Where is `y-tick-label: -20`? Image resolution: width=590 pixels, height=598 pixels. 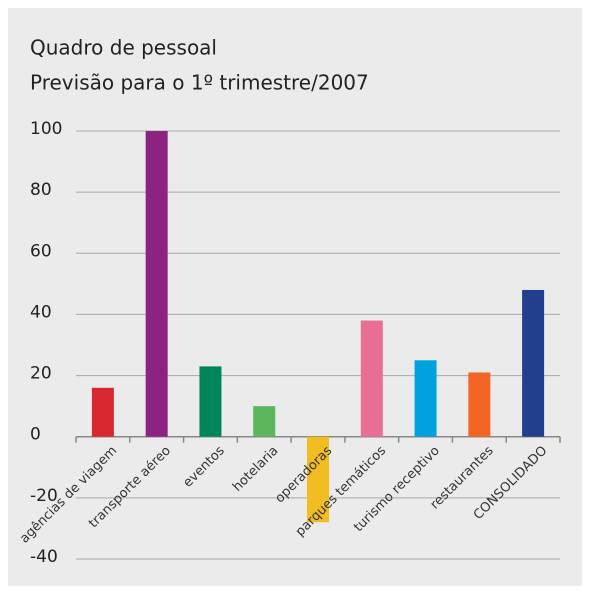 y-tick-label: -20 is located at coordinates (44, 496).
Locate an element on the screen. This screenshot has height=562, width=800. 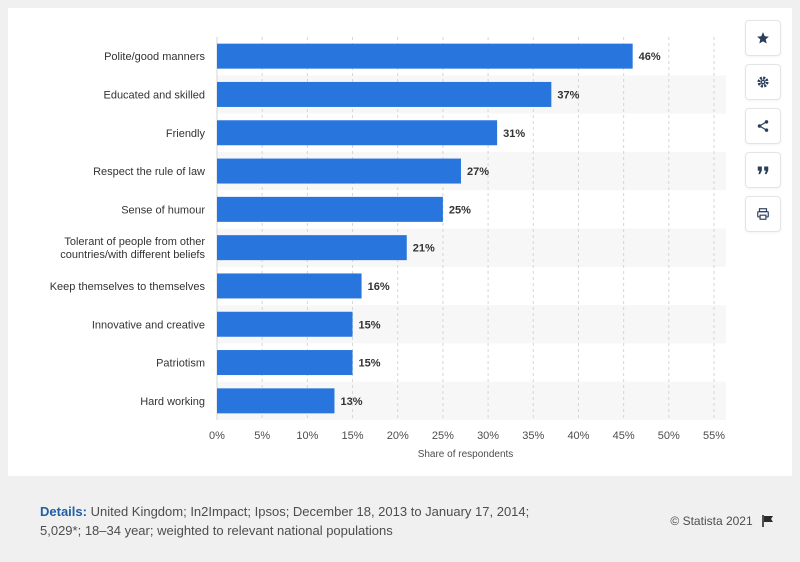
category-label: Keep themselves to themselves is located at coordinates (128, 287).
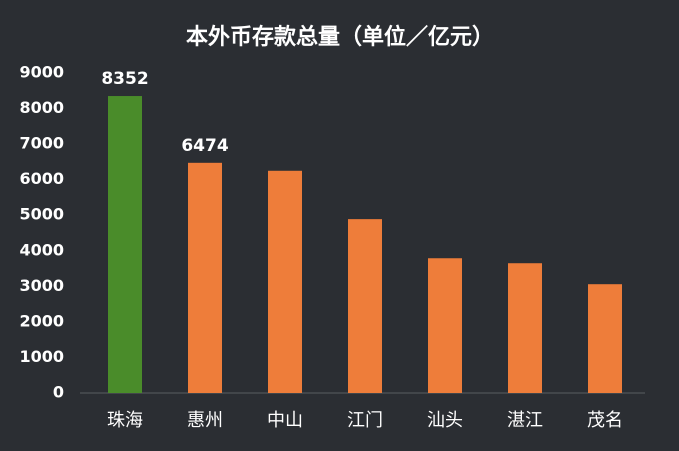  What do you see at coordinates (42, 286) in the screenshot?
I see `y-tick-label: 3000` at bounding box center [42, 286].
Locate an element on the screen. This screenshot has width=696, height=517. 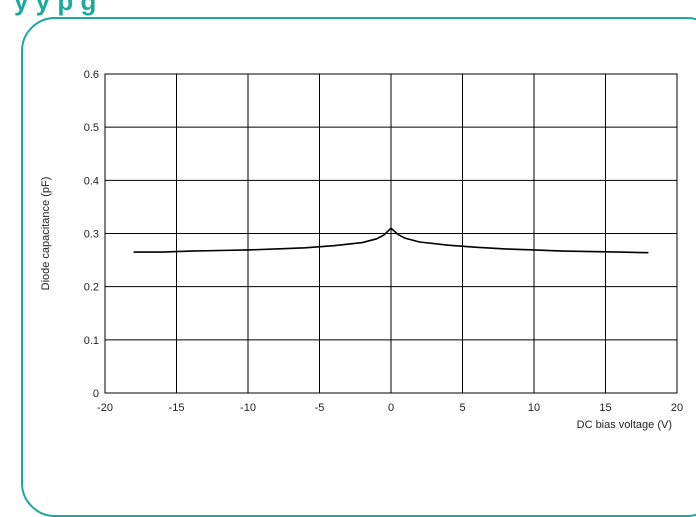
x-tick-label: -10 is located at coordinates (248, 408).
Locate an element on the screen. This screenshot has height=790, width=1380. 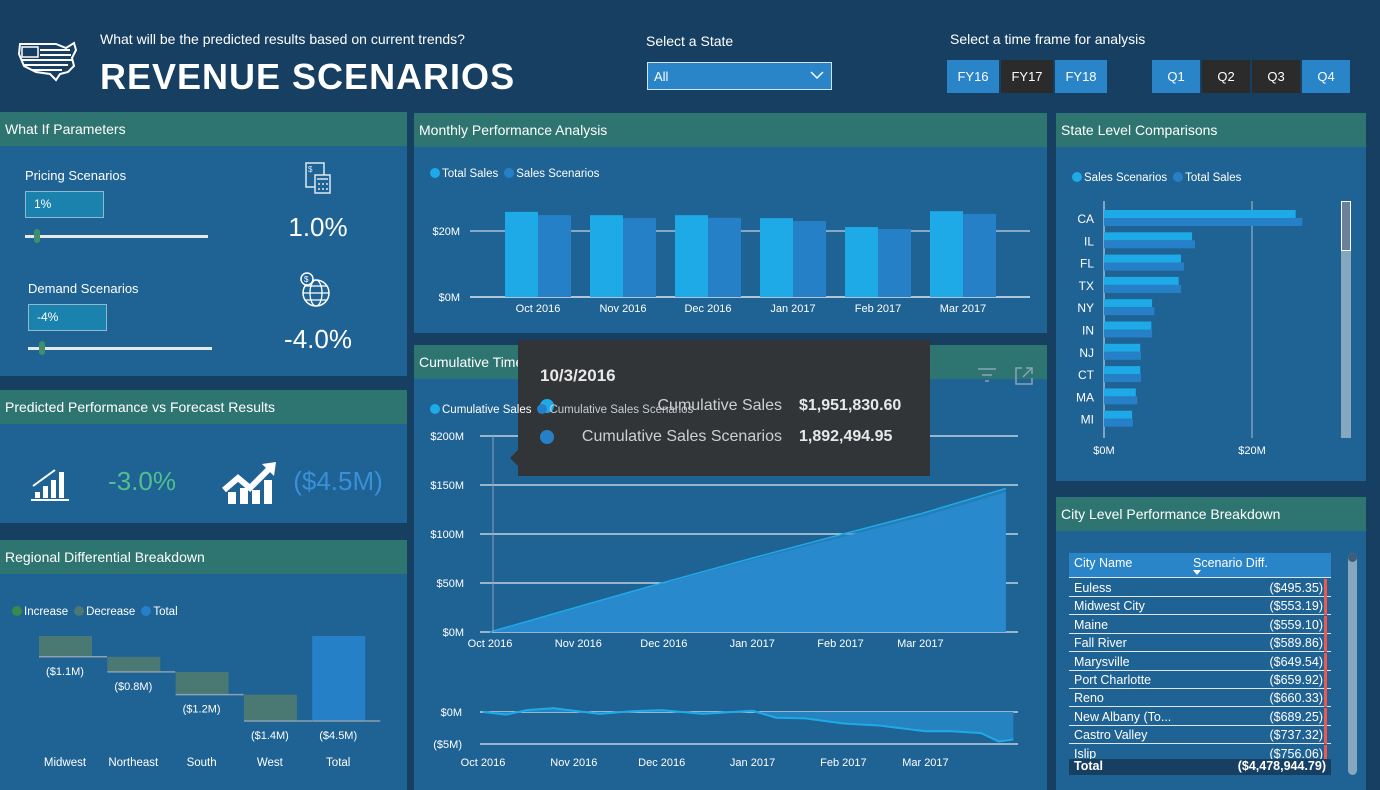
city-table-row: Euless ($495.35) is located at coordinates (1200, 588).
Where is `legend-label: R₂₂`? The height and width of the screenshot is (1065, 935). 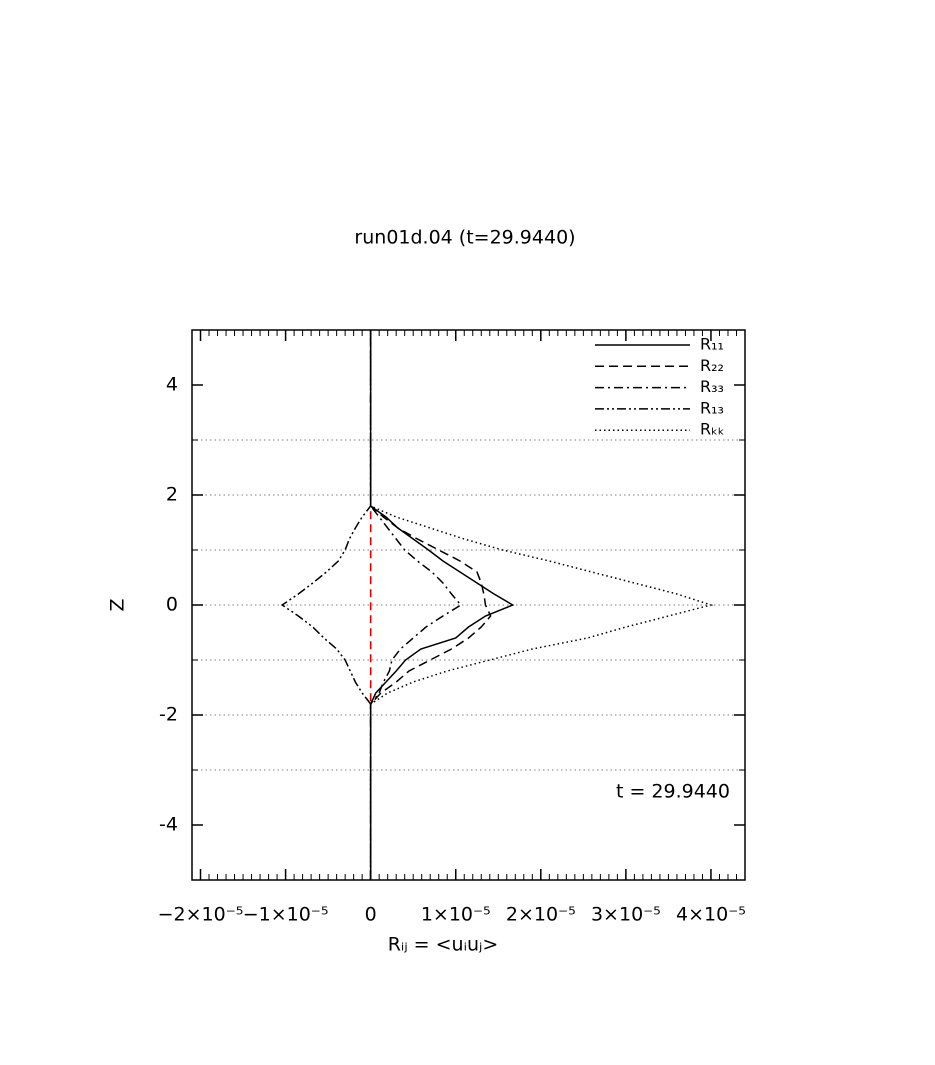 legend-label: R₂₂ is located at coordinates (712, 366).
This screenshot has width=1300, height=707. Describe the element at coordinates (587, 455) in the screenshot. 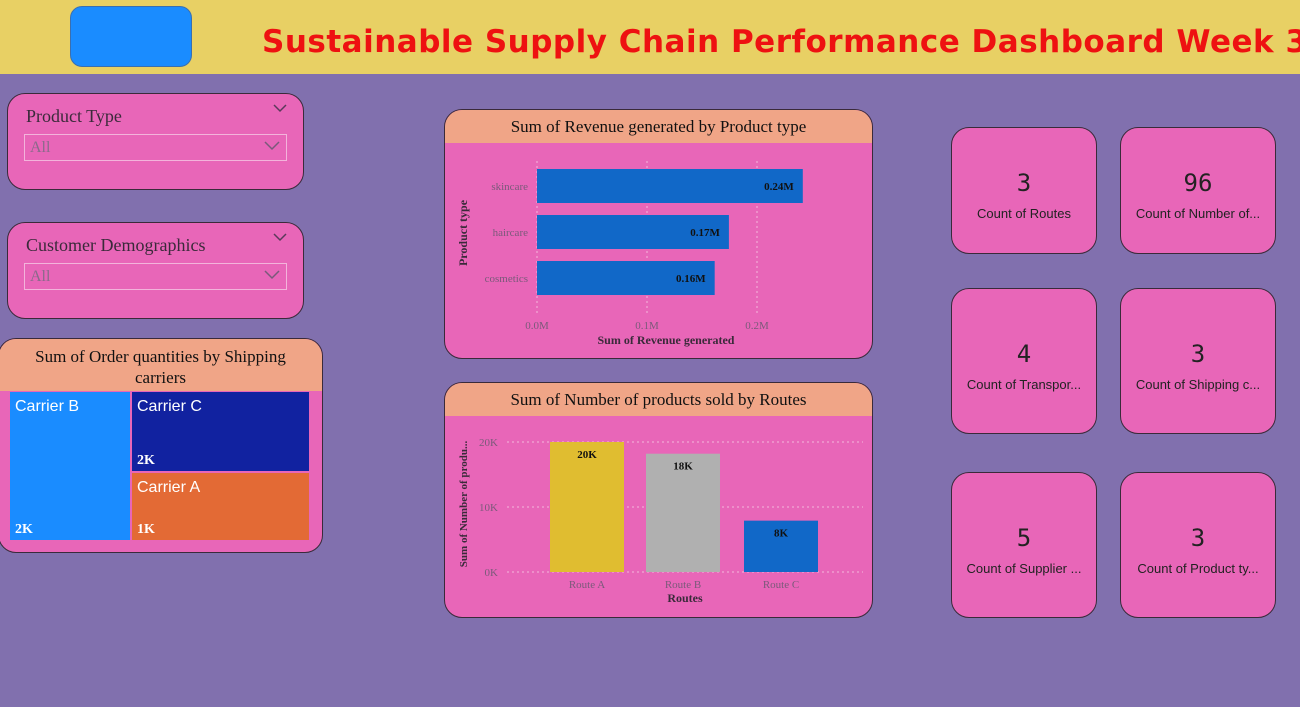

I see `data-label: 20K` at that location.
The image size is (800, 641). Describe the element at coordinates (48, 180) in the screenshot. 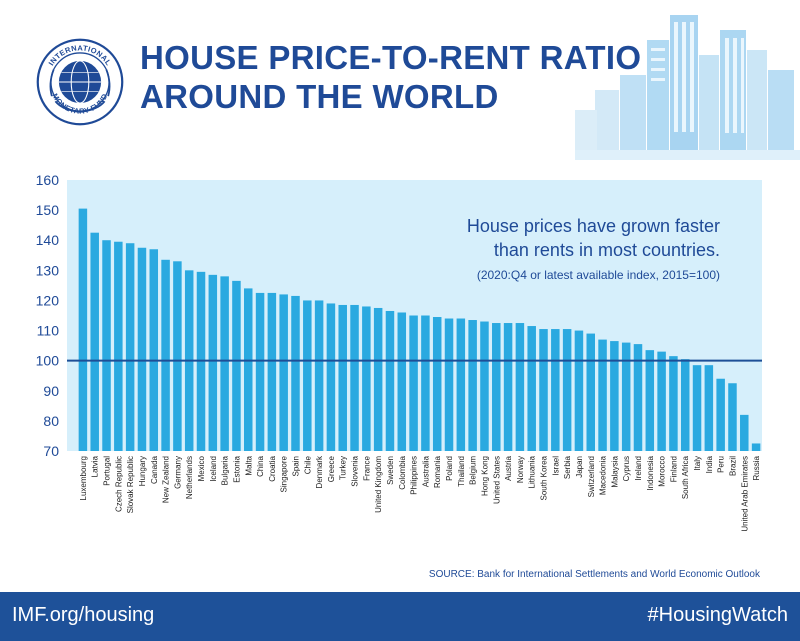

**Try it:** Please output, word for word, the lines of the data between the line holding "has height=562, width=800." and the line holding "center [42, 286].", inclusive. Leave the pictures out.

**The answer:**
Locate an element on the screen. This screenshot has height=562, width=800. 
category-label: Keep themselves to themselves is located at coordinates (128, 287).
  What do you see at coordinates (42, 286) in the screenshot?
I see `y-tick-label: 3000` at bounding box center [42, 286].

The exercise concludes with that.